Dipende da quale parte ci si trovi. Se si è cacciatori o cacciati. Poliziotti o criminali. A volte tutto questo non basta. Serve tenacia, pazienza, cura. A volte tutto è già scritto, tutto chiaro dall’inizio: un libro la cui fine è già nota. Eppure. Eppure a volte le cose sono davvero
strane. E’ il 15 giugno del 2003, quando in un casolare della provincia di Arezzo risuonano i colpi secchi di un fucile. Uno, due, tre. I vicini non sentono nulla. Beh, sì, qualche rumore, ma siamo in aperta campagna, nessuno ci fa caso. A fare invece caso che qualcosa non va è un’automobilista che passa di lì alle 4 e 20 del mattino. Non fosse che la casa va a fuoco magari non si preoccuperebbe più di tanto.

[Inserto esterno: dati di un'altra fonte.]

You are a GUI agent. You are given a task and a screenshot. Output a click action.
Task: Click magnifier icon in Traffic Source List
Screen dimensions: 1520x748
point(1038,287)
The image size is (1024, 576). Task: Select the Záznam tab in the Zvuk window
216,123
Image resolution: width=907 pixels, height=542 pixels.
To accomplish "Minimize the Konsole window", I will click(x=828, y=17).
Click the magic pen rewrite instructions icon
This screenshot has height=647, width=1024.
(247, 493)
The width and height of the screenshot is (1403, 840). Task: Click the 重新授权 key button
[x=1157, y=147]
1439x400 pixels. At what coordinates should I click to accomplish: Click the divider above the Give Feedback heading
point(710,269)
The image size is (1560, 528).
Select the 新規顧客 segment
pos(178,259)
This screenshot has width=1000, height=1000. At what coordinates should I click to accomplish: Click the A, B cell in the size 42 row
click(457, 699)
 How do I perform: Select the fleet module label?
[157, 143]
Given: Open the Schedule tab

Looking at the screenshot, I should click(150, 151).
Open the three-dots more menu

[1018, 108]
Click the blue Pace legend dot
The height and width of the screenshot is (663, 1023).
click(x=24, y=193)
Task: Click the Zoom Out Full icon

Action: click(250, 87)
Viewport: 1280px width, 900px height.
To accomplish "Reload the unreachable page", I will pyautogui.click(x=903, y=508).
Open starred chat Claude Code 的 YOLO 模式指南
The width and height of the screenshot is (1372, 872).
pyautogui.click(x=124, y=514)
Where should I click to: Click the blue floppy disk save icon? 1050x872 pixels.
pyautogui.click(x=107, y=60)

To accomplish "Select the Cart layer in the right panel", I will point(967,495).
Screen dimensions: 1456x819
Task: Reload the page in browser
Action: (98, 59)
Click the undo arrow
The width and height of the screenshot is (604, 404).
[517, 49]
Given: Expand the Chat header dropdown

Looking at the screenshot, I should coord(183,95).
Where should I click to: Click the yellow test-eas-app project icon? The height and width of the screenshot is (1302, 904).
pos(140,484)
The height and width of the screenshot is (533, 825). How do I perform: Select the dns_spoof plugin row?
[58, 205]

Ma arde. I vigili del fuoco vengono allertati. Entrano e avviene la tragica scoperta. Lei, Brigitte Wanderer, 55 anni, insegnante tedesca residente in Baviera, è in bagno. La testa attraversata da un unico colpo mortale. Lui, Pasquale Nasini, 54 anni, facoltoso agricoltore del casentino, soprannominato il “Poeta” data la sua passione per la Divina Commedia, giace in un’altra stanza. Il corpo attraversato da più colpi, ma solo quello al cuore ha causato la morte.
I carabinieri giungono sul posto e iniziano gli accertamenti. Le piste da seguire sono diverse. Brigitte e Nasini infatti non è che fossero proprio marito e moglie. Lei sì era sposata, ma col marito. Era giunta a Croce Sarna di Chitignano cinque anni prima. L’acquisto di un bel casolare per sfuggire al freddo della Baviera e poi l’incontro con lui, Pasquale. La fine del matrimonio. Ma ci sono i figli, tre, e così i coniugi non si separano. Lei rimane a vivere in Germania ma come può torna giù. All’altro, al marito, come scriveranno i giornali, non è che la cosa pesasse troppo. Almeno, stando ai giornali. Gli investigatori, però, non è che si fidino troppo di questo. In casi del genere il primo indiziato è proprio il marito. La pista della rapina poi è da escludere del tutto: gioielli e soldi dalla casa non sono spariti. Eppure. Eppure sulla traccia del bagno c’è l’orma di una scarpa. L’omicida deve averla buttata giù con un calcio per andare a uccidere Brigitte. Non è una scarpa qualsiasi quella. E’ una scarpa rumena. Lo dice l’impronta. Forse c’è un’altra pista da seguire. Una pista sempre più importante visto che la macchina della donna, una Mazda verde con targa tede
sca, viene ritrovata il giorno dopo a dieci km dal casolare. Proprio vicino all’abitazione di un bracciante che lavorava per Pasquale. Un bracciante rumeno. Un bracciante rumeno con un nipote, Julian Viziantanu, di appena vent’anni. Un bracciante rumeno con un nipote che era stato visto in casa del Nasini proprio in quella giornata. Un bracciante rumeno con un nipote a cui viene effettuata subito la prova dello stub, il tampone per vedere se qualcuno ha sparato di recente. E sì, dice il campione, la sua mano ha sparato. Ora la pista da seguire per gli inquirenti è finita. Le indagini concluse, il colpevole assicurato alla giustizia. Eppure.